Кончились праздники – а разве они были? Просто – сбился человек на рассеянном и полупьяном своем пути, а сейчас тоже сбился, но в иную сторону. Да и с чего сбился-то? Что-то очень давно не подмечал я тропки под ногами. Да и была ли тропка? Может, никакой тропки и не было?

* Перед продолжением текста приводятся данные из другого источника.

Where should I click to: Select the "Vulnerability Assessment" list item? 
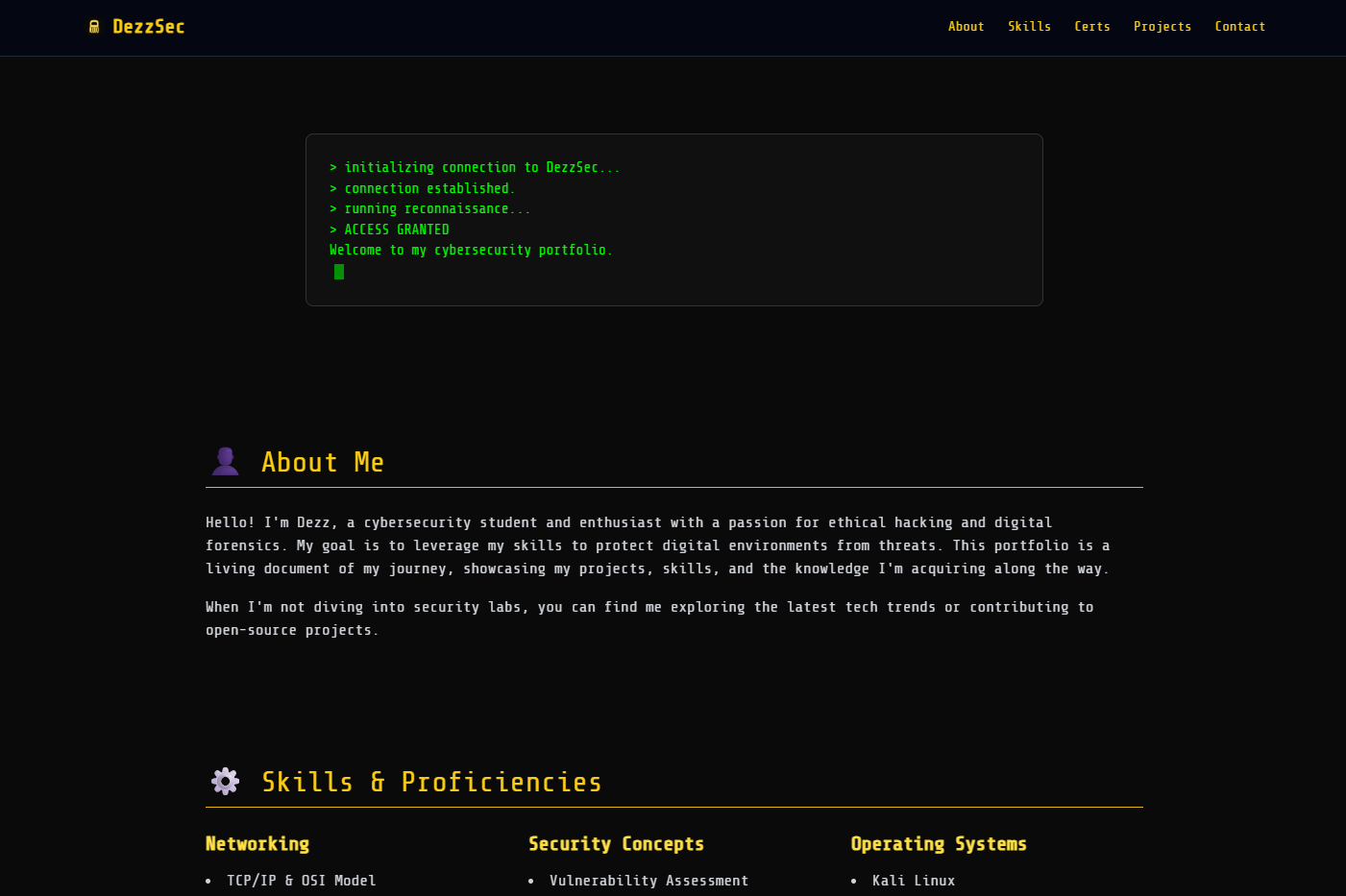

Бывает лишь счастье найденной фразы, и еще большее – счастье найденной формы. Форма – это вовсе не внешнее, это ключ постижения. То, что не записано, не существовало. Незаписанные встречи, чувства, боли, радости – да их вовсе не было в моей жизни, а запись в дневнике очень редко дарит существование пережитому. Вечную жизнь дает лишь форма. Форма же одновременно и проверка пережитому. Добросовестно, сильно и ярко пережитое легко находит свою форму. Я никогда не сомневался в качестве таких переживаний моей жизни, как брак с Машей, фронтовые мытарства, страх войны, Маринка и почти все детство. Ценность их подтверждается легкостью, с какой они обретали форму на бумаге. Верно, что мой второй брак был лишен любви, он не рождает и не поддается форме. Хотелось бы многое проверить этим.

Литературная бездарность идет от жизненной бездарности. Ну, а как же с людьми нетворческими? Так эти люди и не жили. Действительность обретает смысл и существование лишь в соприкосновении с художником. Когда я говорю о том, что мною не было записано, мне кажется, что я вру…

30 августа 1949 г.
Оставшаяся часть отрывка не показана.